== Passage shown ==
We might call it the "sixth domain": Air, Land, Sea, Space, Cyber, and... Perception.
A battlefield where weapons are not needed, but continuous narratives. Where territory is not conquered, but attention. Where the aim is not to destroy the enemy, but to confuse them.
And it is precisely today, in an informational ecosystem made up of social networks, quick scrolls, sensational headlines, and minimal context, that this strategy finds fertile ground and multiplies its effects.
Welcome to cognitive warfare.
From disinformation to “truth by inertia”
A false news story, considered in isolation, rarely passes a fact check. The problem arises when the information is partial, distorted, or simplified, but constructed to appear plausible and especially repeatable. It is a technique that works on the fine line between “false” and “not true”, making the latter progressively acceptable and, over time, perceived as plausible.
If the same message is reiterated over time, crosses different platforms, and gradually loses its context, its status changes. It does not become true in an objective sense, but it becomes, indeed, accepted.

== Exercises to complete ==
a) According to the passage on cognitive warfare, what is the "sixth domain"?
b) Please continue the passage on cognitive warfare from its final sentence, in the same voice.
The lines after this come from a separate source.

== Information supplied ==
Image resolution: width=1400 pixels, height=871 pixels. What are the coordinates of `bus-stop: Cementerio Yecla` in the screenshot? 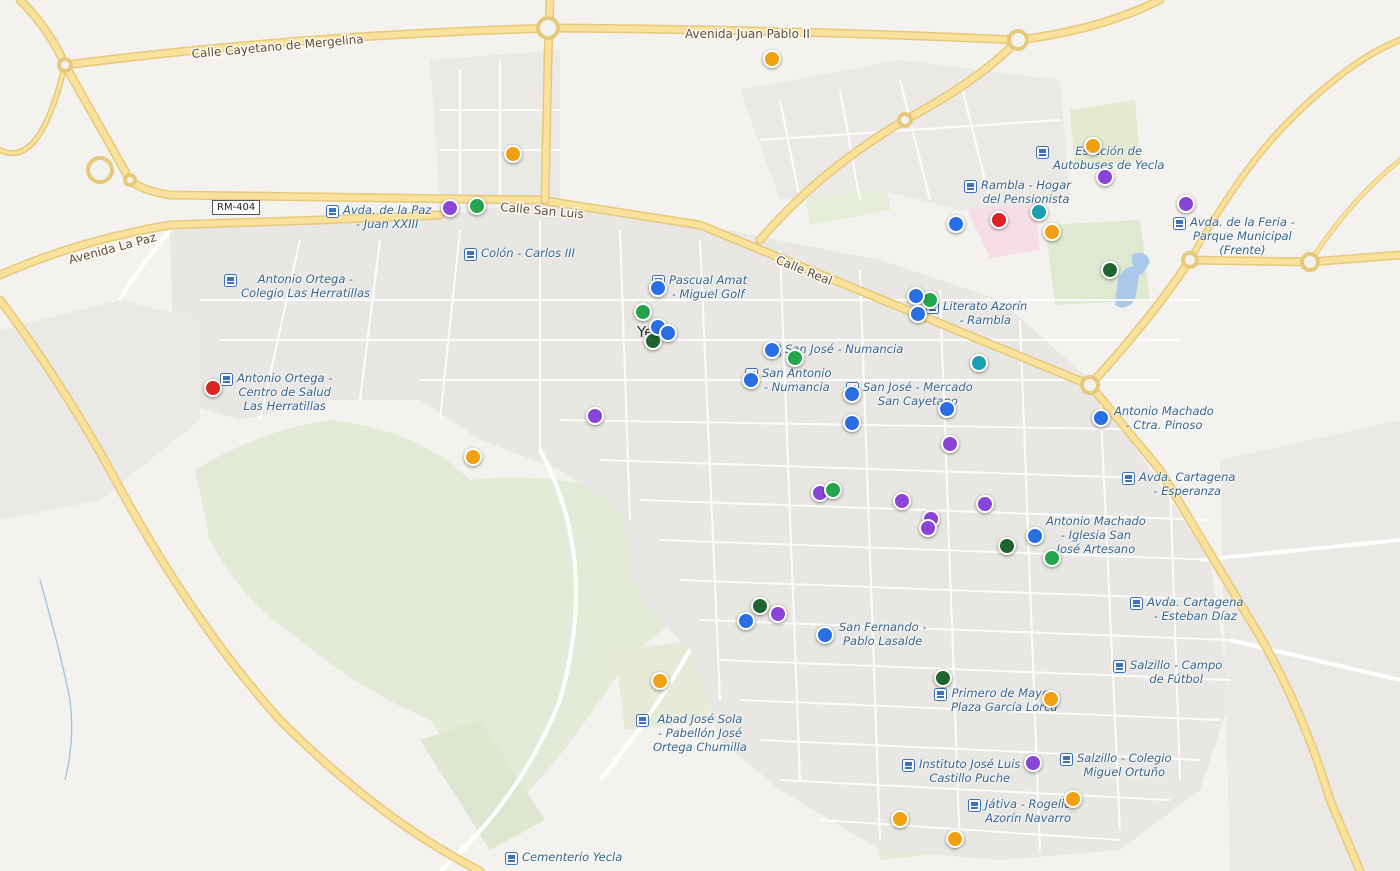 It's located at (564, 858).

== Per-task answers ==
a) Perception.

b)
Repetition generates familiarity, familiarity reduces the critical threshold, and what is no longer questioned ends up being perceived as an acquired fact. It is not a demonstrated truth, but rather a truth by inertia, which asserts itself not by argumentative force, but by simple persistence.
This mechanism is well known to communication and social psychology scholars, and increasingly relevant in the military field, where controlling the narrative can produce effects comparable to those of a kinetic action.
When numbers without context become narrative
In contemporary public debate, the quantity of messages has often replaced the quality of information. The simplest, most emotional, and repeated content tends to prevail over the more accurate but complex one. It is not about convincing in the classic sense of the term, but rather about wearing down: wearing down those who verify, those who argue, those who try to introduce numbers, proportions, and context.
In the long run, noise becomes louder than data, and the discussion shifts from the level of facts to that of perceptions. It is a dynamic that closely resembles the principles of saturation: not every message needs to be correct, it is enough for the informational environment to be filled to the point of marginalizing any attempt at rational analysis.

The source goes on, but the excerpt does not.